[Items listed in a dataset]
+-------+
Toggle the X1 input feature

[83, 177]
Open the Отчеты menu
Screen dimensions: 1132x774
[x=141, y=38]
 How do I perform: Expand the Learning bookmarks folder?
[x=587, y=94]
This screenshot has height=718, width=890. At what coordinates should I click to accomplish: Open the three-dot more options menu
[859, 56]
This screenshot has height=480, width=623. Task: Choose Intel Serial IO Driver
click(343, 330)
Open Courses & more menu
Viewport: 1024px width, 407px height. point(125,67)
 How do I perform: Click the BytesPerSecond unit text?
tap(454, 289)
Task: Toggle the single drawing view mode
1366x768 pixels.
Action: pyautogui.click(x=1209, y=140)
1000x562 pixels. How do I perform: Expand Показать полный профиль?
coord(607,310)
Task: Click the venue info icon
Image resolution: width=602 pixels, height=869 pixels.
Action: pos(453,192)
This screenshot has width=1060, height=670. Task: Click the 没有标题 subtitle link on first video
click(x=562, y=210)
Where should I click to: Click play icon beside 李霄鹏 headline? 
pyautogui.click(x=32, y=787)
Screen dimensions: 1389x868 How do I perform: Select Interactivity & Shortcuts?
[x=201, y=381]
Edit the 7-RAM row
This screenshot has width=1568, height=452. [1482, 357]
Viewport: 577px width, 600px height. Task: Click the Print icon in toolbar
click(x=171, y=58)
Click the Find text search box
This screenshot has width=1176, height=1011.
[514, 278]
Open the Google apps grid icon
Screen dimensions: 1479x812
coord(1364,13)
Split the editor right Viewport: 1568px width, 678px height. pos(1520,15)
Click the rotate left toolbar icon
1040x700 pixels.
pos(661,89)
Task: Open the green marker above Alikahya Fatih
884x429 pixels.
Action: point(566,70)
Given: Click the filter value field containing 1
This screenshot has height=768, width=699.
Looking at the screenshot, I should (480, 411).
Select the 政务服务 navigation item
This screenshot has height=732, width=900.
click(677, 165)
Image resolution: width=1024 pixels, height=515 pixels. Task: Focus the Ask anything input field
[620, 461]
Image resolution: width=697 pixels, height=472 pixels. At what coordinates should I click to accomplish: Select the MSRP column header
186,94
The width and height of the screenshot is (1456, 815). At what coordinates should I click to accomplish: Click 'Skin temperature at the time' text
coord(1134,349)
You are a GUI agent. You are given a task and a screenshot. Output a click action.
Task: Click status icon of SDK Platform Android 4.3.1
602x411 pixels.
+-------+
> **INSTRUCTIONS TO FOLLOW**
Could you reproduce, exactly as written, the lines running from the one with "884x429 pixels." to the end of the entries above?

> **WRITTEN ANSWER**
884x429 pixels.
Action: point(566,70)
Given: Click the filter value field containing 1
This screenshot has height=768, width=699.
Looking at the screenshot, I should (480, 411).
Select the 政务服务 navigation item
This screenshot has height=732, width=900.
click(677, 165)
Image resolution: width=1024 pixels, height=515 pixels. Task: Focus the Ask anything input field
[620, 461]
Image resolution: width=697 pixels, height=472 pixels. At what coordinates should I click to accomplish: Select the MSRP column header
186,94
The width and height of the screenshot is (1456, 815). At what coordinates should I click to accomplish: Click 'Skin temperature at the time' text
coord(1134,349)
You are a GUI agent. You are given a task and a screenshot. Output a click action.
Task: Click status icon of SDK Platform Android 4.3.1
602x411 pixels.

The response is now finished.